Chung and colleagues convincingly demonstrate how ocean acidification decreases the ability of fish to resolve sudden visual changes. What they don’t discuss yet is how we could go about counteracting the effects of ocean acidification, should it reach the predicted levels in Figure 1, but it’s a distressing possibility that is recognized as a very big issue and is being researched. Further research should also investigate how GABAA receptors are actually changed by ocean acidification or how the brain itself may be affected, as the authors mention. Another important topic to look into is how high CO2 levels affect GABAA receptors in all fish, not just this specific species of damselfish.
To conclude, the above example delves into a real-world consequence of global warming. By showing that damselfish were not able to react to stimuli as well or quickly when exposed to acidified water, this research is further evidence that unless we cut down on carbon and fossil fuel emissions and slow the acidification of the ocean, it’s likely that the sensory systems and behavior of fish will begin to endure harmful effects. This sensory deprivation could likely result in a decrease of the fitness of affected species and even extinction, reversing millions of years of evolution and mutations because of their inability to react in dangerous environments. Larger devastation up and down the food chain may occur, unless species have sufficient time to adapt to the impending threats. These adaptations could take hundreds of years to occur and it’s unknown if the damselfish would survive long enough.

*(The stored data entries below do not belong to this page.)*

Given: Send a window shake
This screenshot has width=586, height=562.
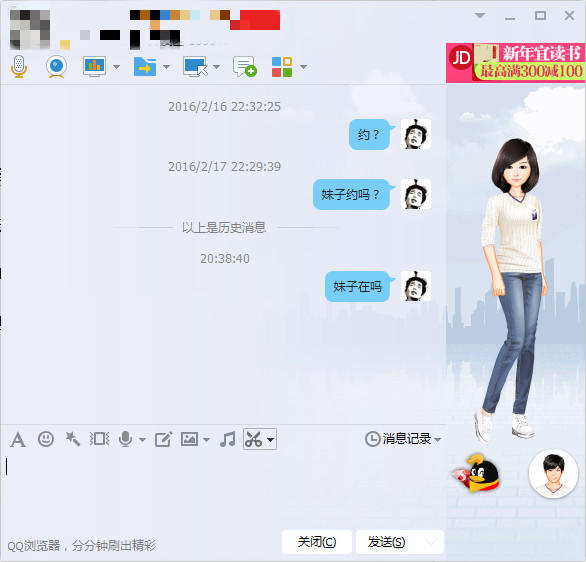Looking at the screenshot, I should tap(99, 439).
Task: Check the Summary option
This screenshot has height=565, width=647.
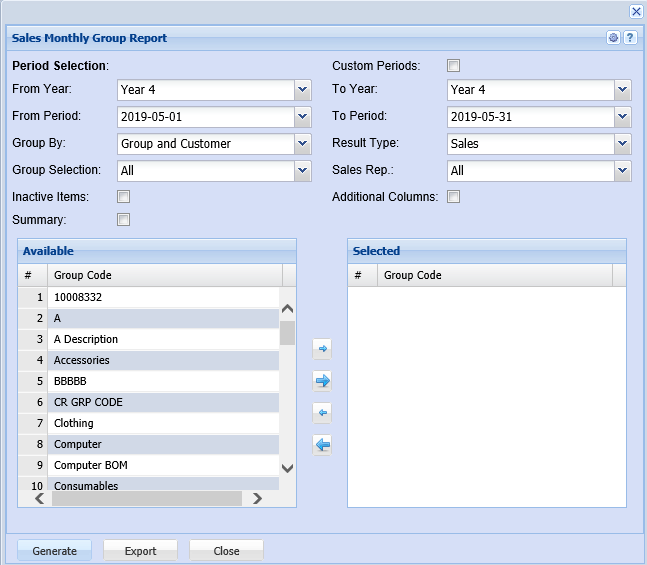Action: pos(124,220)
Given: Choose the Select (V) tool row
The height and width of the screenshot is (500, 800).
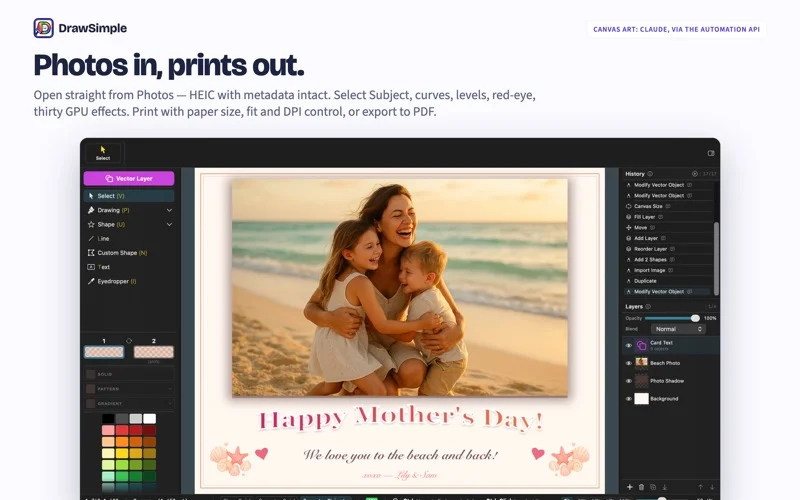Looking at the screenshot, I should [129, 196].
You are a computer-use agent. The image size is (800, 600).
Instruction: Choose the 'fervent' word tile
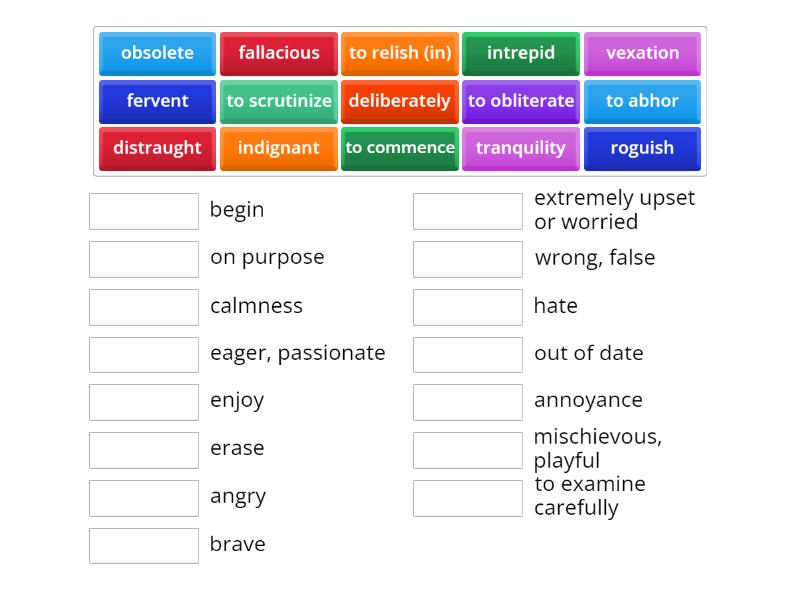point(157,101)
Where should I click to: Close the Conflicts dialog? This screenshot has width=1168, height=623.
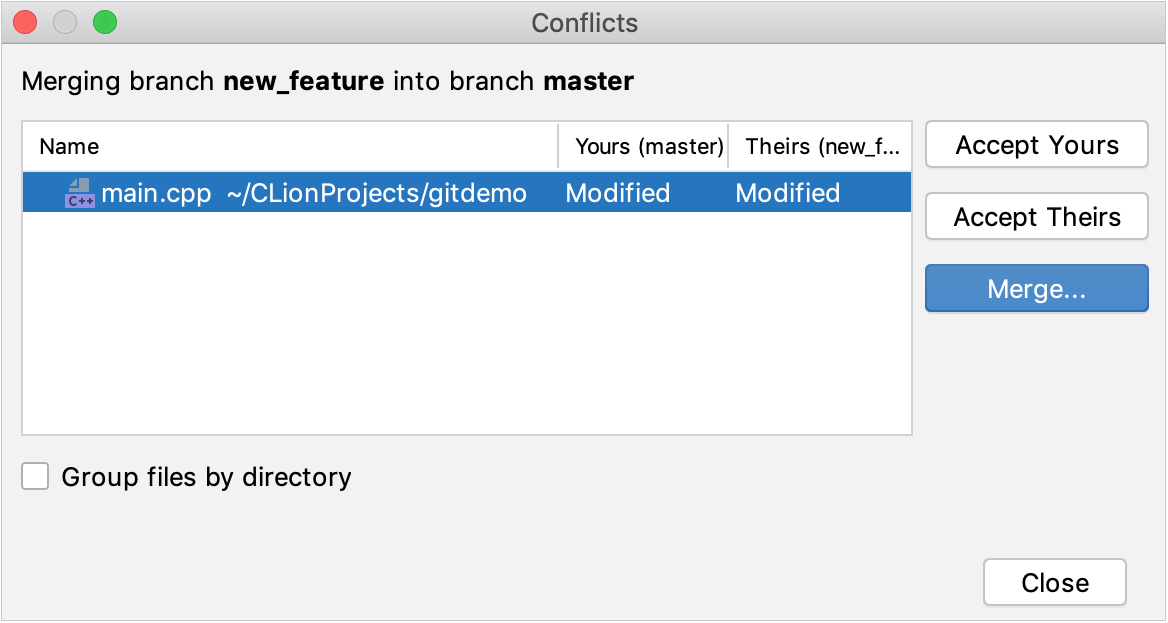(1054, 582)
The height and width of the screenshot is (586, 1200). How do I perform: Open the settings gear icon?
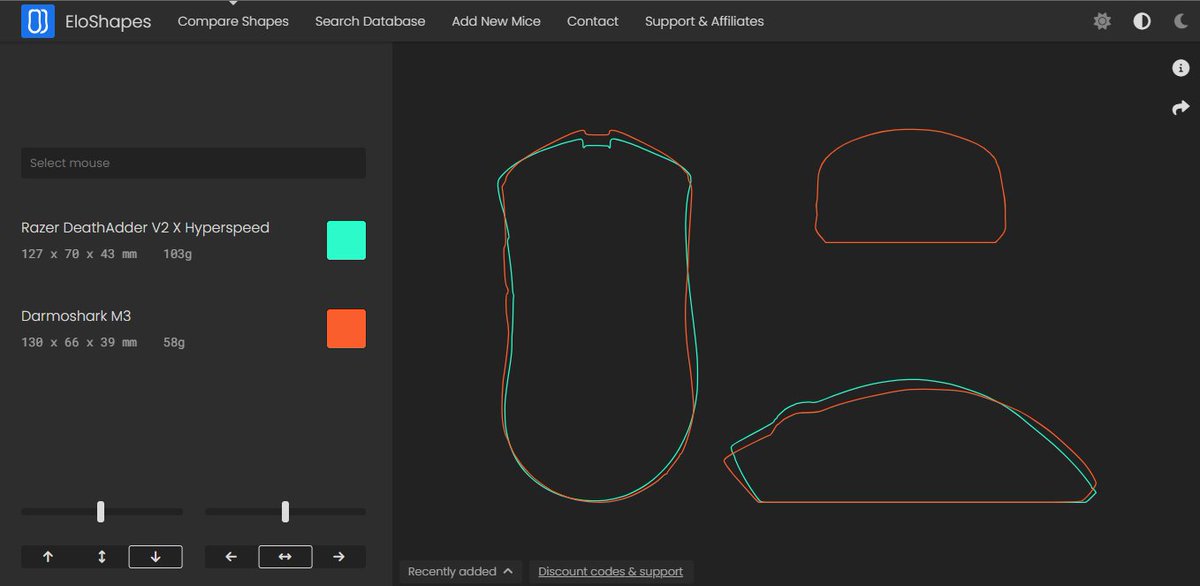coord(1101,20)
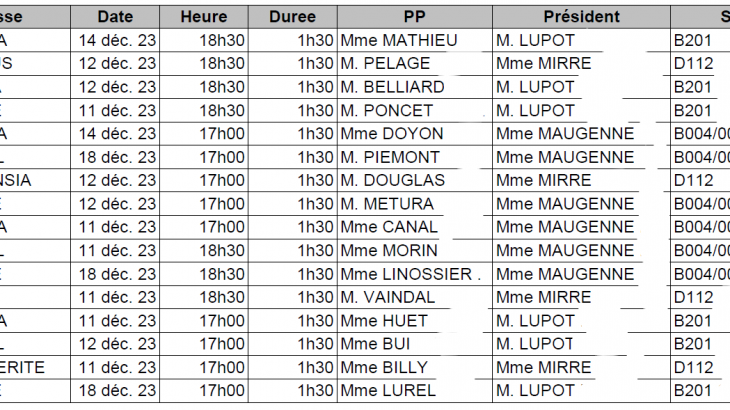The image size is (730, 410).
Task: Select the Heure column header
Action: (x=203, y=17)
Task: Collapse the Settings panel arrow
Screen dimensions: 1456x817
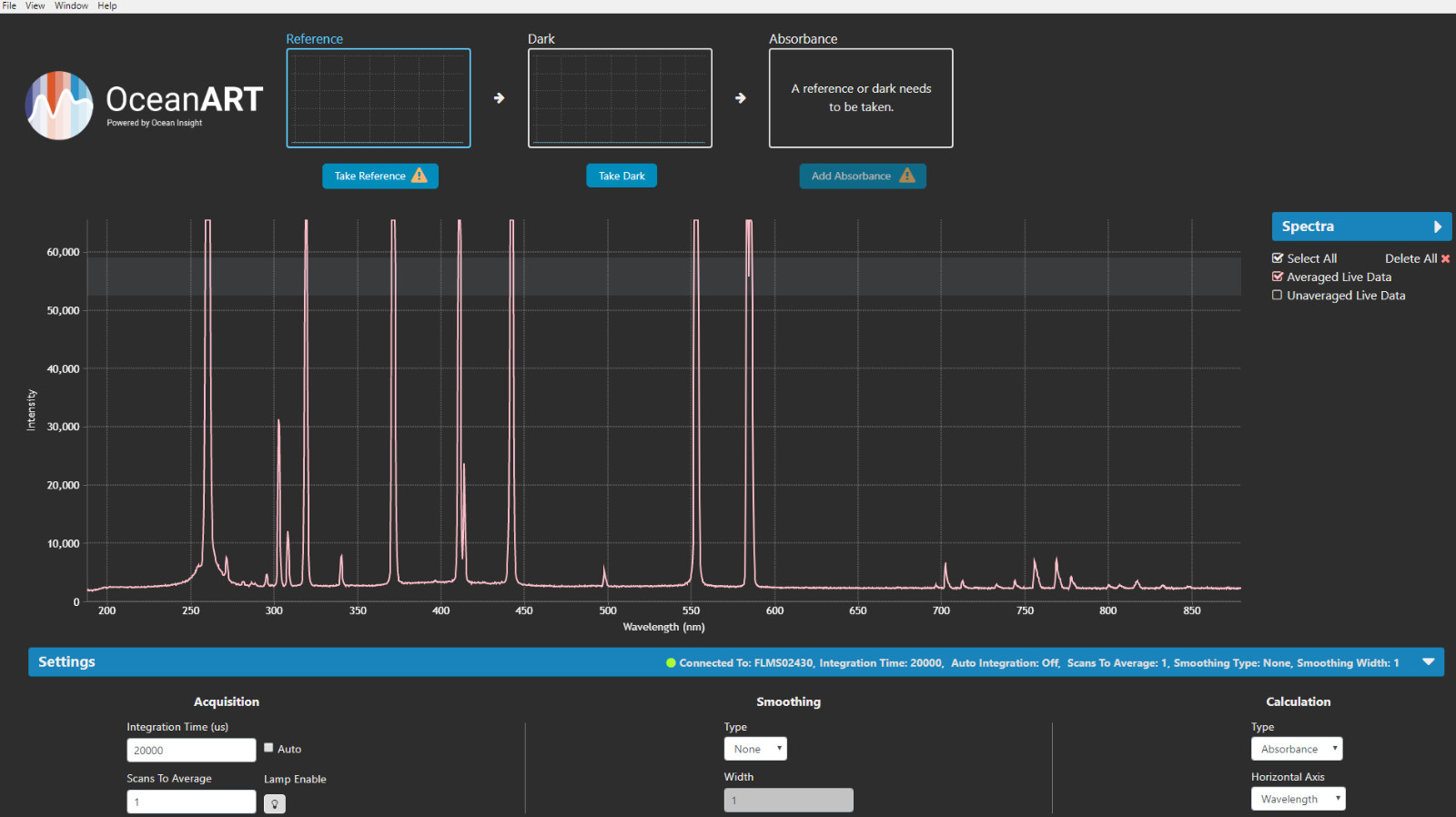Action: click(x=1428, y=662)
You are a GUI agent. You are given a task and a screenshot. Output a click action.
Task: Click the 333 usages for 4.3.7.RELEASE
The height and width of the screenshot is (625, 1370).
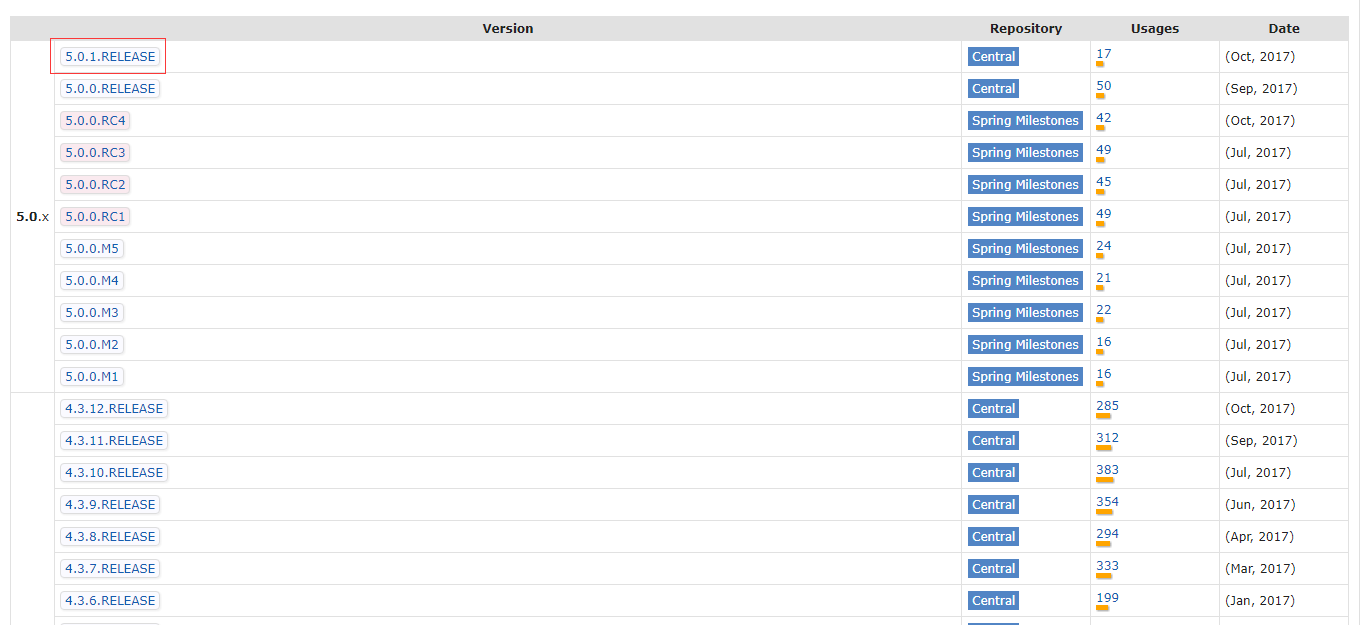(1107, 566)
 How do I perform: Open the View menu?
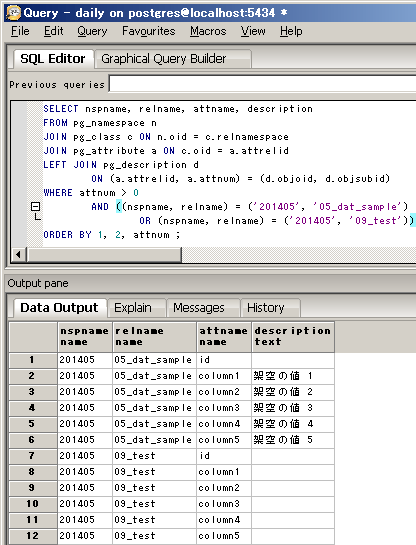click(x=253, y=31)
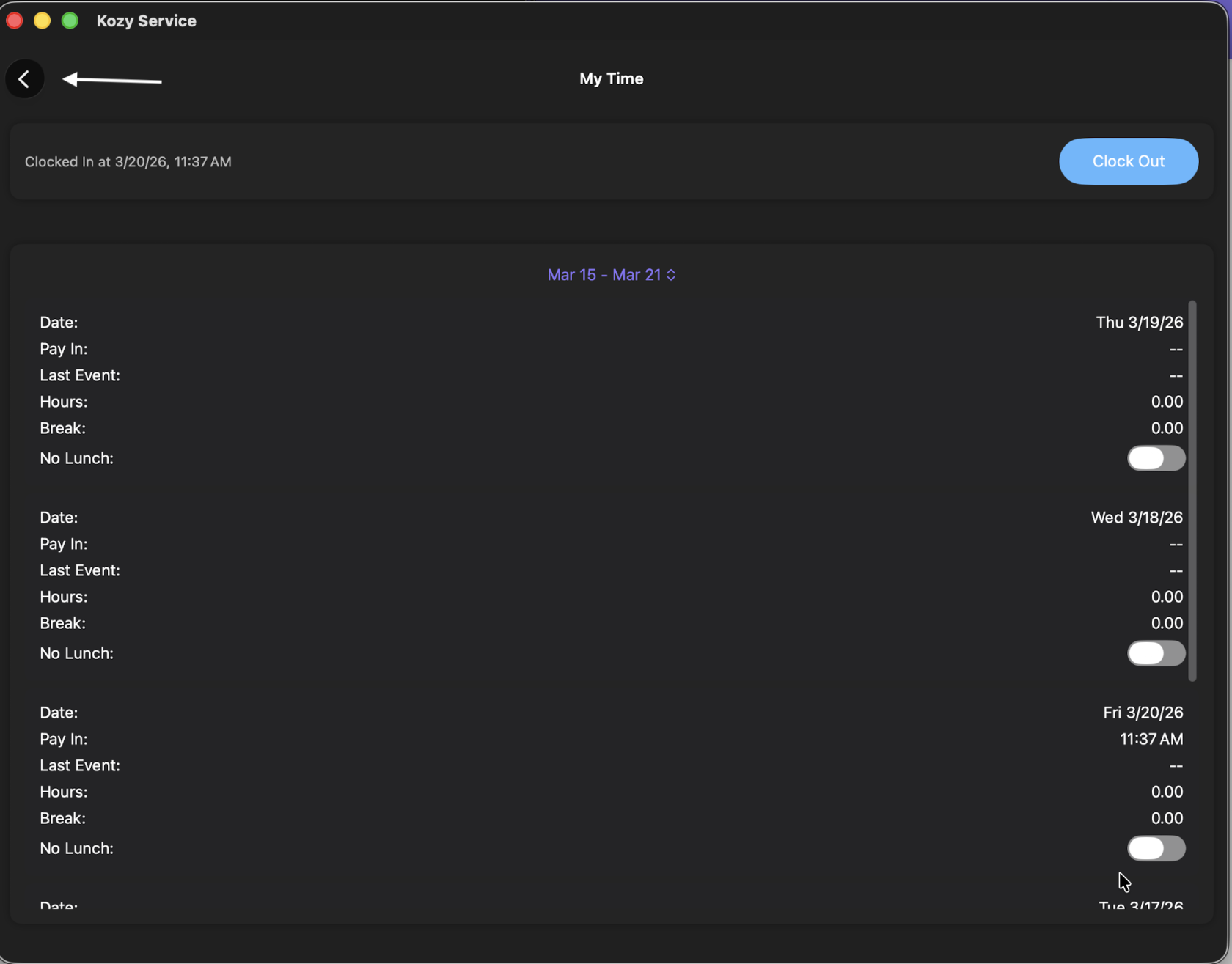Screen dimensions: 1232x964
Task: Close the Kozy Service window
Action: click(x=15, y=21)
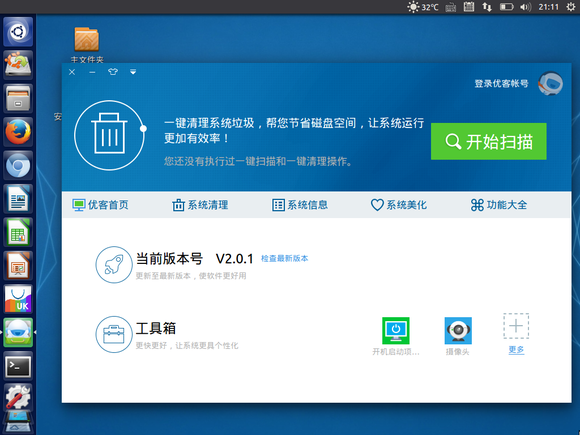The width and height of the screenshot is (580, 435).
Task: Click the toolbox briefcase icon
Action: click(114, 334)
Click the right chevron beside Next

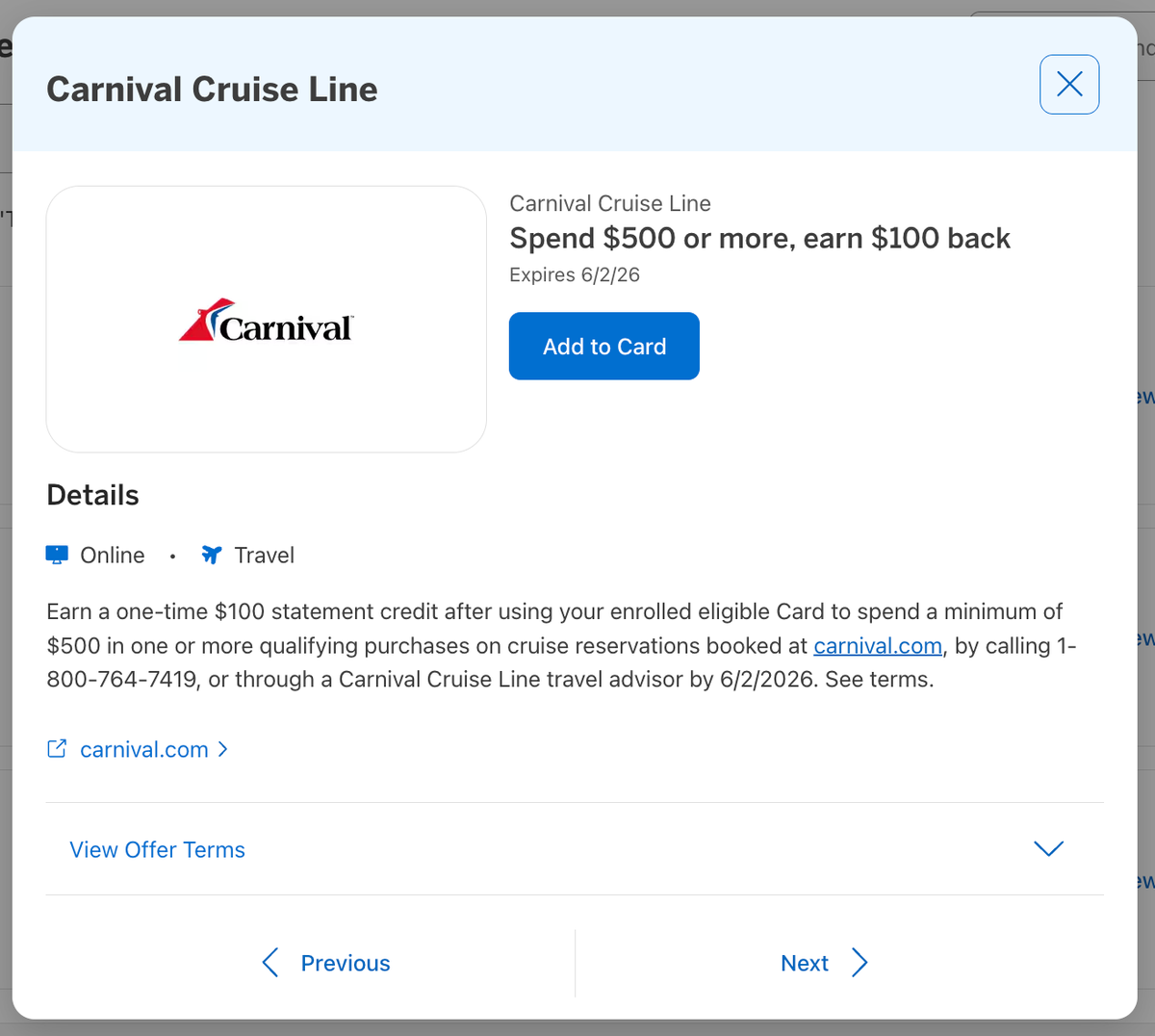pos(860,962)
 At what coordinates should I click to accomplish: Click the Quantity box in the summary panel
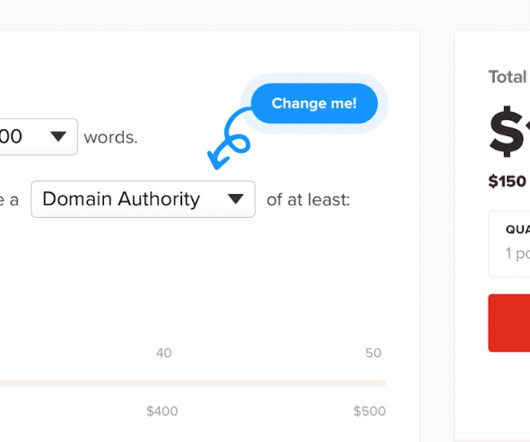coord(509,244)
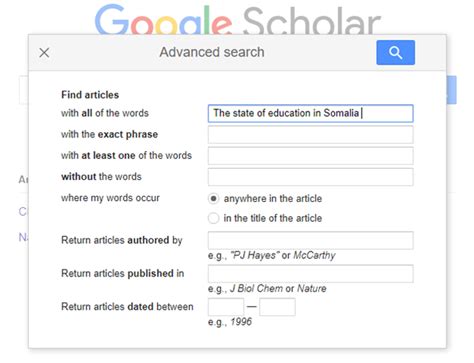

Allan BJM, Domenici P, McCormick MI, Watson S-A, Munday PL. 2013 Elevated CO2 affects predator-prey interactions through altered performance. PLoS ONE 8, e58520. (doi:10.1371/journal.pone.0058520).
Chung, W.-S, Marshall, N.J., Watson, S.-A., Munday, P.L., Nilsson, G.E. 2014. Ocean acidification slows retinal function in a damselfish through interference with GABAA receptors. Journal of Experimental Biology 217: 323-326. (doi: 10.1242/jeb.092478)
McNeil, B. I., and R. J. Matear. 2006. Projected climate change impact on oceanic acidification. Carbon Bal. Manag. 1:1–6. (doi: 10.1002/ece3.756).
Mora-Ferrer, C and Neumeyer, C. 2009. Neuropharmacology of vision in goldfish: a review. Vision Res. 49, 960-969.
Munday P, Dixson D, Donelson J, Jones G, Pratchett M, Devitsina G, Døving K. 2009. Ocean acidification impairs olfactory discrimination and homing ability of a marine fish. Proc Natl Acad Sci 106:1848–1852. (doi:10.1073/pnas.0809996106).